View previous topic :: View next topic
|
Author |
Message |
tomehta
New User
Joined: 18 Aug 2008 Posts: 98 Location: India
|
|
|
|
Hi
How can we compare two Identical tables in DB2, say in two test regions I want to compare the same tables.
Db1.Employee and Db2.Employee.
I dont want to extract the tables on files and then compare to generate the reconcile report.
Do we have some way we can do it in DB2.
thanks
Rohit |
|
Back to top |
|
|
Terry Heinze
JCL Moderator
Joined: 14 Jul 2008 Posts: 1248 Location: Richfield, MN, USA
|
|
|
|
Why don't you want to "extract the tables on files and then compare" the unloaded data sets? That would seem to be the quickest method. Utililies can be used for both steps. |
|
Back to top |
|
|
agkshirsagar
Active Member
Joined: 27 Feb 2007 Posts: 691 Location: Earth
|
|
|
|
Rohit,
Terry has raised a very valid point. Do think about that approach.

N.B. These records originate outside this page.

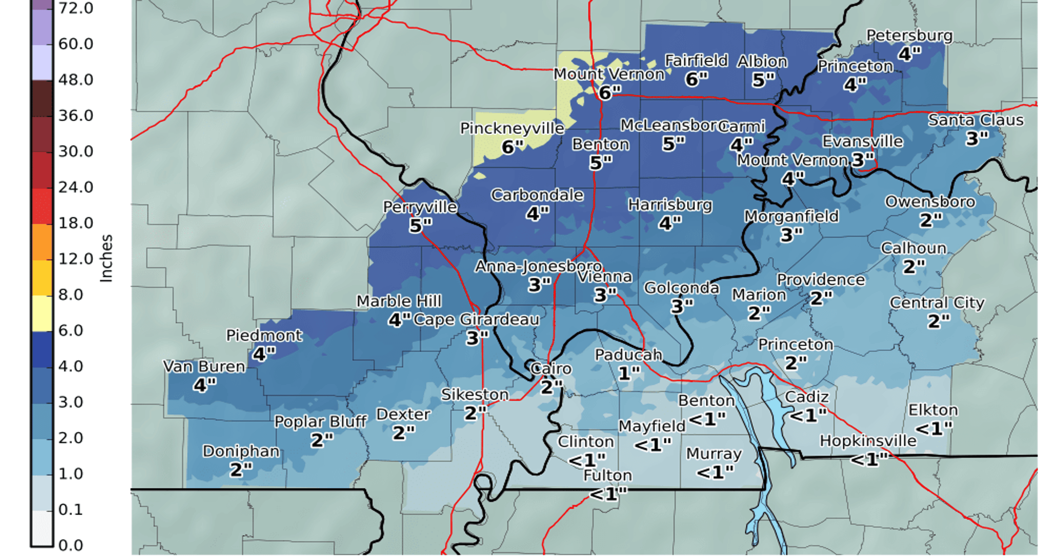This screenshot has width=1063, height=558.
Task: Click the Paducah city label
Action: coord(628,354)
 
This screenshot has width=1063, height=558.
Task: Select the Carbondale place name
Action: coord(537,195)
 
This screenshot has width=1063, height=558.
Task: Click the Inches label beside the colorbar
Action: coord(106,258)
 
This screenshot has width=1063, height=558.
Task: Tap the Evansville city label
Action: coord(862,141)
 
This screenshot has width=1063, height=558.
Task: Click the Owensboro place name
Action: coord(930,202)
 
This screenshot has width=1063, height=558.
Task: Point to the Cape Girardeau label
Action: coord(476,320)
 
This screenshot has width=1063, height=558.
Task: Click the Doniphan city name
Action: coord(241,451)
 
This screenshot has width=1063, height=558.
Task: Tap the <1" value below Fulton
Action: coord(608,494)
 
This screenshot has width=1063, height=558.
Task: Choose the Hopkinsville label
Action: coord(868,441)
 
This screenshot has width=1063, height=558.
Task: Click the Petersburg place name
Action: coord(910,36)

You may want to try something like this-
SELECT * FROM DB1.EMPLOYEE WHERE EMPID NOT IN(
SELECT EMPID FROM DB2.EMPLOYEE ) ;
UNION
SELECT * FROM DB2.EMPLOYEE WHERE EMPID NOT IN(
SELECT EMPID FROM DB1.EMPLOYEE ) ; |
|
Back to top |
|
|
dick scherrer
Moderator Emeritus
Joined: 23 Nov 2006 Posts: 19243 Location: Inside the Matrix
|
|
|
|
Hello,
That query could identify key "mis-match"es, but would not compare the contents of the tables. . . |
|
Back to top |
|
|
agkshirsagar
Active Member
Joined: 27 Feb 2007 Posts: 691 Location: Earth
|
|
|
|
You are right Dick.
But it is my guess that OP wanted to know only the key mismatches.
Lets wait and watch.. |
|
Back to top |
|
|
tomehta
New User
Joined: 18 Aug 2008 Posts: 98 Location: India
|
|
|
|
I am sorry guys for replying late,
Let me elaborate further, I have to two db , having same table (approx 150), have to compare the contents.
Abt compare here, compare the contents of all columns of table except the primary keys, bit cryptic but thats the way it is. Actually primary key is generated from time stamp, so no point in comparing that.

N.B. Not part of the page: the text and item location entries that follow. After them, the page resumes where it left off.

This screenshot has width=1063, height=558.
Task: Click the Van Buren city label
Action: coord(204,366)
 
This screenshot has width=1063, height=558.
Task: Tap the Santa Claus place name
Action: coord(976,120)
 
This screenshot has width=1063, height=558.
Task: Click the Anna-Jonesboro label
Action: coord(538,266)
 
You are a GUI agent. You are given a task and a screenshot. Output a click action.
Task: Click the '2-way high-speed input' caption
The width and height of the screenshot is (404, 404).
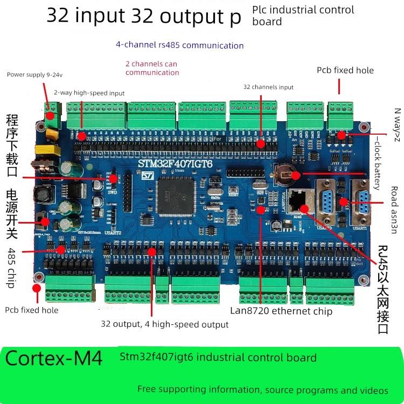coord(89,93)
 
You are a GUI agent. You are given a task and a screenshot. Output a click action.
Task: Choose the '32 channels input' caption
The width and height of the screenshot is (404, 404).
coord(268,87)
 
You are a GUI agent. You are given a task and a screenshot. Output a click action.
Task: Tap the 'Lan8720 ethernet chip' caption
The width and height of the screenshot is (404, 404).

let me know your thoughts. |
|
Back to top |
|
|
dbzTHEdinosauer
Global Moderator
Joined: 20 Oct 2006 Posts: 6966 Location: porcelain throne
|
|
|
|
Quote: |
let me know your thoughts. |
If you don't have common keys, how are going to decide which row in table a to compare to a row in table b?
the similarity of the tables ends with the fact that they contain the same types of columns.
are you saying that there is no other common column to use as a 'key'.
you might as well then dump both tables, replacing the timestamp with A for table A and B for table B rows.
then sort on everything except the 'A' and 'B', and do your compare. |
|
Back to top |
|
|
tomehta
New User
Joined: 18 Aug 2008 Posts: 98 Location: India
|
|
|
|
We have created a new application. A replica for the current data base is created. Now to make sure that the new application is working fine in parallel run , the new database which is a replica of existing database, needs to be compared to the existing DB. This will ensure that new application is working as fine as the existing one.
Both the current and new application will be running in parallel. Problem at hand is how to compare the contents of two databases. The rows has to be sorted as the primary keys wont be same. Depending on some timestamp selection criteria, sorted rows need to be compared. We are talking about 150 tables here having huge data.
Hope I am able to formulate the problem. |
|
Back to top |
|
|
dick scherrer
Moderator Emeritus
Joined: 23 Nov 2006 Posts: 19243 Location: Inside the Matrix
|
|
|
|
Hello,
Is the data in all of the tables "driven" by this "timestamp selection criteria"?
As the 2 systems run in parallel, will all rows in all tables be inserted in the same sequences of processes. Is this timestamp part of the primary key?
If some arbitrary value is the uniqueness key and these are inserted ascending, i believe you could unload 2 of the "same" tables and (excluding the uniqueness key) compare the remainder of each row against the "same" row from the other table.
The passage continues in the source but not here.